The case now returns to Judge Gonzalez Rogers in Oakland, per US News’ confirmation of the procedural posture. Her court will determine what commission, if any, Apple can lawfully charge developers for purchases made from external-link redirections. The judge has previously referred the matter to the federal attorney’s office for possible criminal contempt proceedings, finding that Apple executives lied under oath about the company’s compliance approach.
The original Epic Games v. Apple ruling dates back to 2021 and was largely a victory for Apple, with the Supreme Court declining to hear cross-appeals in January 2024. The anti-steering provision, which requires Apple to allow developers to link from iOS apps to external payment options, is the only part of the judgment that went against the company. The compliance question around that provision is now in its fourth year of litigation.
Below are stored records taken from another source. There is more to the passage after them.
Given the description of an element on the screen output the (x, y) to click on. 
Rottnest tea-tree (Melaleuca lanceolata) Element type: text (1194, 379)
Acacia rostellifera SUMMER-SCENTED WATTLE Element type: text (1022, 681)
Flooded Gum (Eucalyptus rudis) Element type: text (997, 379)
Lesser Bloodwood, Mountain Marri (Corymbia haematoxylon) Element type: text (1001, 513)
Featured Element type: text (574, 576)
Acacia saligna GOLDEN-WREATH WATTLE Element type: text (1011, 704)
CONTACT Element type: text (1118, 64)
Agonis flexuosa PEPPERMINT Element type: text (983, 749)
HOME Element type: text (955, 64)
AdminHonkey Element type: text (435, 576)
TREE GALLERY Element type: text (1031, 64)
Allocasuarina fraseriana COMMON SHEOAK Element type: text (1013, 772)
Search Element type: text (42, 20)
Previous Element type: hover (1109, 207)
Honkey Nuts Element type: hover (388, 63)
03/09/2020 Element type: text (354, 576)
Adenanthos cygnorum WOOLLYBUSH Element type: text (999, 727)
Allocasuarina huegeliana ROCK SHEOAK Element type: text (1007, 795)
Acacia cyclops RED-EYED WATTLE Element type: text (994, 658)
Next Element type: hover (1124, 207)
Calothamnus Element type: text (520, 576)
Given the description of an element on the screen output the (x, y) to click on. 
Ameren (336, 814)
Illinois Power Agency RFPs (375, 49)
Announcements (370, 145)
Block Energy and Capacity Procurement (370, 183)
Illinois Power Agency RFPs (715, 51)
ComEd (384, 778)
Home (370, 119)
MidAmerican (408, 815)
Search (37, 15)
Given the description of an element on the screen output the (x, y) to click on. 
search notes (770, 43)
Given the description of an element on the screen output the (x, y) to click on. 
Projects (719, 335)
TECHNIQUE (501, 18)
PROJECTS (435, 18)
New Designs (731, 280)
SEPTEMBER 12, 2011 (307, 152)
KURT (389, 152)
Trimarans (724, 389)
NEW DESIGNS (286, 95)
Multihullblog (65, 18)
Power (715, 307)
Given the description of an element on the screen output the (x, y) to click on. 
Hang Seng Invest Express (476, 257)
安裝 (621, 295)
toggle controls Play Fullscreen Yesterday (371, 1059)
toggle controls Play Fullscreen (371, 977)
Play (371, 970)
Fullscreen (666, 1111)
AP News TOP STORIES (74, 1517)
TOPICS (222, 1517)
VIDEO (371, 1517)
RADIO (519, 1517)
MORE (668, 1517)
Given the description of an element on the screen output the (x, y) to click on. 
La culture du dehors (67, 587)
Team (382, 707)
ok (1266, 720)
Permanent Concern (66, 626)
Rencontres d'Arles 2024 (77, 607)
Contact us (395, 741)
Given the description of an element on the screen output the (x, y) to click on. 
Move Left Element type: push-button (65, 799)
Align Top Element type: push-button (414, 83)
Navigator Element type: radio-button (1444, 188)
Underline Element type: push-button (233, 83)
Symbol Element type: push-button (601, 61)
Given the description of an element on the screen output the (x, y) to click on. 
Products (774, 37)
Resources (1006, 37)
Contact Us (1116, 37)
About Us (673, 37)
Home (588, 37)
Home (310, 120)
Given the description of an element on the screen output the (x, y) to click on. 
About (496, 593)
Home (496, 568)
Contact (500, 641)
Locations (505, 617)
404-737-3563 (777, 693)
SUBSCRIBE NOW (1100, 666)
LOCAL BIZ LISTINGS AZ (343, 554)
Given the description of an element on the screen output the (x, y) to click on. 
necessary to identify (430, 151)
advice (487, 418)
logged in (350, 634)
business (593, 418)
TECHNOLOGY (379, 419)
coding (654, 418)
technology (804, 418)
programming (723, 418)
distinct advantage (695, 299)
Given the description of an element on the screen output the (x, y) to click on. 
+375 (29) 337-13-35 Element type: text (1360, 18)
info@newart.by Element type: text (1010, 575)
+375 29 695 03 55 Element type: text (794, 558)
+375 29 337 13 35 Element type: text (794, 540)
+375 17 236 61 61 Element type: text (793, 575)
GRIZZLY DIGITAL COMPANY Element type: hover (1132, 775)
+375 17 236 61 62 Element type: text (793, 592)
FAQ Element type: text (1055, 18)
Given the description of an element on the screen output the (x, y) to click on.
Apple’s Supreme Court petition for certiorari, filed in early April, asks the court to consider both the contempt finding itself and the scope of the original injunction. The court has not yet decided whether to take the case. Wednesday’s denial of a stay is a separate procedural matter from the cert question, but it removes Apple’s ability to delay implementation of Judge Gonzalez Rogers’s order while the cert petition is pending.
The next material step is the proceeding in Oakland on the lawful commission rate. There is no fixed timeline for that determination, and any ruling Judge Gonzalez Rogers issues will itself be subject to appeal. The fee dispute that began with Epic’s 2020 lawsuit against Apple is, on Wednesday’s evidence, structurally far from over.